China’s ‘Ice Boy’ village has more to celebrate this Lunar New Year, but grinding poverty will not be easy to fix

Schoolboy’s icy trek from home opened eyes in more affluent parts of China

There is more to celebrate this Lunar New Year in the snowy, remote village of Zhuanshanbao in the mountains of southwestern China’s Yunnan province. 

As villagers gather for the Spring Festival, some children are wearing newer, warmer winter clothes, have shiny new toys to play with and can enjoy confectionery. 

But such donations, prompted by a photograph of a frost-covered village schoolboy that became an internet sensation last month, are likely to offer only temporary relief for the deep-seated problems that have left the village, in Ludian county, mired in poverty for decades. 

And that poses a challenge to President Xi Jinping’s pledge to eradicate poverty in China by 2020.

In a yellow mud house in a clearing among snow-covered fir trees, eight-year-old Wang Fuman sits in a thick, navy, velvet jacket that is cosier than the light brown coat he was wearing weeks ago when he arrived at school with frost in his hair and eyelashes. 

Stretched out on a ragged cloth sofa, Fuman is engrossed in a colourful children’s book, 100,000 Whys. Beside him, his sister Fumei, 10, in a pink overcoat, caresses the family cat. 

Wang Fuman’s yellow mud house in the remote mountain village of Zhuanshanbao in Ludian county, Yunnan province. Photo: Tom Wang
The children received the clothes and book as gifts after Fuman’s photo was widely shared online last month

A teacher had photographed the third-grader after he arrived at school following a 90-minute trek from home along treacherous mountain paths and shared the picture on social media. Internet users nicknamed him “Ice Boy”.

 

The photograph of Wang Fuman with frost in his hair and eyelashes posted online by a teacher last month. Photo: news.163.com

The unexpected fame brought a flood of donations to Fuman’s village, 60km (37 miles) from the city of Zhaotong in the poorest part of Yunnan, itself one of China’s least well-off provinces. 

Fuman’s family has received 8,000 yuan (US$1,270) in cash on top of new clothes, books and toys, but other village families have also benefited from his new-found fame.

Each child attending the village school was given 500 yuan to take home after it received 100,000 yuan from the Communist Youth League, and other donors have offered individual families cash and everyday items. 

A typical meal for families in Zhuanshanbao village comprises just potatoes and plain rice. The Chinese cabbage is a rare treat. Photo: Tom Wang

Fuman and Fumei said they were especially looking forward to the family’s Spring Festival dinner this year, as the extra cash meant they would be able to afford some Chinese cabbage and meat – a rarity compared with the potatoes and plain rice they have for every meal. 

Zhuanshanbao’s villagers subsist on home-grown crops – potatoes, oats and buckwheat. It is difficult to grow other crops in the harsh environment, 3,000 metres (9,840 feet) above sea level, and their agricultural output is barely enough for their own consumption. 

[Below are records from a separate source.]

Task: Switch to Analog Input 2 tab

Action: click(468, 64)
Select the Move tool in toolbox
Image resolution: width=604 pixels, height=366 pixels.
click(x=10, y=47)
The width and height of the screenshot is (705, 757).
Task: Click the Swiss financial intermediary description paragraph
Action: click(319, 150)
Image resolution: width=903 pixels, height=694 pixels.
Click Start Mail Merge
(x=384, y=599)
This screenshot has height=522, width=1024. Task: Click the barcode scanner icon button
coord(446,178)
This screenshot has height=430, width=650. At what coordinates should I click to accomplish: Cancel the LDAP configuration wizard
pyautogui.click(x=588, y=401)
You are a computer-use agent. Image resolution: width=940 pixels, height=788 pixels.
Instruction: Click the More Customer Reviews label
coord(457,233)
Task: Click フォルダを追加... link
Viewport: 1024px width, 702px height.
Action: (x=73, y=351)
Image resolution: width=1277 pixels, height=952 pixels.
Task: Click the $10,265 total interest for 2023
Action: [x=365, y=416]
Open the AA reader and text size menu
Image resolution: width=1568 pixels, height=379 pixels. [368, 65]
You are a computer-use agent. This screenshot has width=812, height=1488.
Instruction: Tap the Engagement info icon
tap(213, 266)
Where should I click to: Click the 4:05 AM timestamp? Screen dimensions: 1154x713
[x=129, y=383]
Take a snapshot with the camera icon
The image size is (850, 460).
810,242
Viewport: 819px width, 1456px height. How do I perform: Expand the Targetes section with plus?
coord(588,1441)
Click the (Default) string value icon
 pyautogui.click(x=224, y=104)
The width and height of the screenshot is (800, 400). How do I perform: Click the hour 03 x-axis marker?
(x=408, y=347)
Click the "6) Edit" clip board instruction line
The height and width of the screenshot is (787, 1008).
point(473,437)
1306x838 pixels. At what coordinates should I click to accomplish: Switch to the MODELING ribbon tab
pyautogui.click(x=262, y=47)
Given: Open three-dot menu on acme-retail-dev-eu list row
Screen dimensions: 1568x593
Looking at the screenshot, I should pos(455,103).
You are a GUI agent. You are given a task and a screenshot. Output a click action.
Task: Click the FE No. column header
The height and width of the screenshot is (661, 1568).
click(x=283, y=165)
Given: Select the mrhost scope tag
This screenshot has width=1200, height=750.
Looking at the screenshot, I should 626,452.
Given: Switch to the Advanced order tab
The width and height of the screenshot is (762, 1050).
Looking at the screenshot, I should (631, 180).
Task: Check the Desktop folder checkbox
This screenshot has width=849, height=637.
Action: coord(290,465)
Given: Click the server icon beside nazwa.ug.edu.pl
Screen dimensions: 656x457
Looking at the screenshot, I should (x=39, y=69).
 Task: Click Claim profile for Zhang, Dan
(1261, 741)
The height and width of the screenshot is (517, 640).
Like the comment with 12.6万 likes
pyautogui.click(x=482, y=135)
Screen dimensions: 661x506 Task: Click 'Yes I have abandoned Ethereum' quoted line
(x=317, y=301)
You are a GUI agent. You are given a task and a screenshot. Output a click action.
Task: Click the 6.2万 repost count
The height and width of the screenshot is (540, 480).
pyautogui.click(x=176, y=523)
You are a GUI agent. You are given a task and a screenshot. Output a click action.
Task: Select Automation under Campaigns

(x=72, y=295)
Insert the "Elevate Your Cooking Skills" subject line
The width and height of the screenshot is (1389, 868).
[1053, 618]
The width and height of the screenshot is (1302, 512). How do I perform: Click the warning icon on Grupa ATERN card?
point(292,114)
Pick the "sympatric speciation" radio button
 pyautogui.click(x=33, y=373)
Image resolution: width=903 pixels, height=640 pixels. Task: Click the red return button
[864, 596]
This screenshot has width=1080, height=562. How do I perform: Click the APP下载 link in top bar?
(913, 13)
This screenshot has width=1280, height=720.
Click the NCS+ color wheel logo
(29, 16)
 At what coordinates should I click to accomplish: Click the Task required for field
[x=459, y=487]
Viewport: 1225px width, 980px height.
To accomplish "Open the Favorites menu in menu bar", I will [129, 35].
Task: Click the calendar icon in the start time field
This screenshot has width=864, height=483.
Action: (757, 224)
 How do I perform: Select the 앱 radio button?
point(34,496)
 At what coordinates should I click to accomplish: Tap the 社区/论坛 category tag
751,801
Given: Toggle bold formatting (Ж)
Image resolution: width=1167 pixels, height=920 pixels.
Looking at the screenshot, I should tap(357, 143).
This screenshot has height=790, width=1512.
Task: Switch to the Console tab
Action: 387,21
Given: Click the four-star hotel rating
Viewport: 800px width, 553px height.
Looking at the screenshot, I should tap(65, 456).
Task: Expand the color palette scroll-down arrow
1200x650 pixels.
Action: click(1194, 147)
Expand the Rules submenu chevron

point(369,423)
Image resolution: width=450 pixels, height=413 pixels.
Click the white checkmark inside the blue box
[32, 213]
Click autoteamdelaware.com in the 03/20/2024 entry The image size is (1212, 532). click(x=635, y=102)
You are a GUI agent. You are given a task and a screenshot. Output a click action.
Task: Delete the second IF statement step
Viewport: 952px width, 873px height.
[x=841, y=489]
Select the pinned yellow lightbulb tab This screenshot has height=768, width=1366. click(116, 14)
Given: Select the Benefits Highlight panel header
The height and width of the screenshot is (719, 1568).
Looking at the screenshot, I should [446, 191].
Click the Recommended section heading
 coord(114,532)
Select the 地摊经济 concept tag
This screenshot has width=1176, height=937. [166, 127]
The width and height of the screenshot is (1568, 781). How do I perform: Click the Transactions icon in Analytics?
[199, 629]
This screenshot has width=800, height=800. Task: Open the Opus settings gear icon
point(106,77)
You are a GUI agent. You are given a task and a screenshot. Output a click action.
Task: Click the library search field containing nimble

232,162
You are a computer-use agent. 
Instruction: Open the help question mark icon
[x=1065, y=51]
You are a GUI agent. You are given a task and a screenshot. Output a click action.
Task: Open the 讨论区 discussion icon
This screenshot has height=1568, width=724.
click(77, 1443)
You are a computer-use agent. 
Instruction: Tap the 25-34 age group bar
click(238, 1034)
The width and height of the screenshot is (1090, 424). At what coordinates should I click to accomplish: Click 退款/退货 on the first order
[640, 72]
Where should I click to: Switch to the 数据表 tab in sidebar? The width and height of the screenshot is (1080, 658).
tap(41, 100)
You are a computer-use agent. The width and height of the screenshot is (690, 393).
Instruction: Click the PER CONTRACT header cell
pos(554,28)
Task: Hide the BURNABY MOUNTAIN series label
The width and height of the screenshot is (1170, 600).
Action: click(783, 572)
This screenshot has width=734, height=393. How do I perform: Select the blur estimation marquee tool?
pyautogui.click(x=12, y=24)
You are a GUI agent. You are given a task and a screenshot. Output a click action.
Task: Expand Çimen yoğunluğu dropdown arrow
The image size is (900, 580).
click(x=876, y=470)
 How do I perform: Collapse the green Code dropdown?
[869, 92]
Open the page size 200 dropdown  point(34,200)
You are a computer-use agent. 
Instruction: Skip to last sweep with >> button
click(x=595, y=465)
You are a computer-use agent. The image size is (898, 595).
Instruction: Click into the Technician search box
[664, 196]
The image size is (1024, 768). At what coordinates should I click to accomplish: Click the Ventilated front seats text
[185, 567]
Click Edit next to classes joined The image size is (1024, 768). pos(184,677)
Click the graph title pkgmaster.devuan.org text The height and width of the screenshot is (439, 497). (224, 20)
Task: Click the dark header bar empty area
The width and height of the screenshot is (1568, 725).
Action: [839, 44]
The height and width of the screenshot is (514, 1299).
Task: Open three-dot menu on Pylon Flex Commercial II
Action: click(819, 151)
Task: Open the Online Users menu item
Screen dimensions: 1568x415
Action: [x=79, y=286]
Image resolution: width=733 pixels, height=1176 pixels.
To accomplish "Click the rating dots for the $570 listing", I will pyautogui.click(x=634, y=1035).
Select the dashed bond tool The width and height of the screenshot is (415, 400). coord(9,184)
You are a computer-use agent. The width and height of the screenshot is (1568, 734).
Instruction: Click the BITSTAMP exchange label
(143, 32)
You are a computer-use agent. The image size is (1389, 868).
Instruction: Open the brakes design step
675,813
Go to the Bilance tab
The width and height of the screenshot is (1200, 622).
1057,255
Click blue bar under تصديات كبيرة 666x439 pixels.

Fuman said food was so scarce that he often could not bring himself to eat the free slice of bread he received in school every morning. 

“Sometimes I save the bread I get from school for my grandma,” he said. “I bring it home for her to eat because she works so hard every day.”

The villagers make a living by rearing cows and pigs, which they consider too valuable to eat themselves. They sell the livestock for cash to buy the rice that makes up the bulk of their two meals a day.  

The calloused, dirt-stained hands of Wang Fuman’s granny, who toils hard caring for their livestock and tending to their crops every day. Photo: Tom Wang

Households in the village earn between 4,000 to 5,000 yuan a year. That compares with a per capita disposable income across China’s rural areas of 12,363 yuan in 2016, according to the national bureau of statistics, and an urban per capita disposable income of 33,616 yuan.

For a shot at a better life, many young adults leave Zhuanshanbao, bound for Kunming, the provincial capital, or other big cities across China.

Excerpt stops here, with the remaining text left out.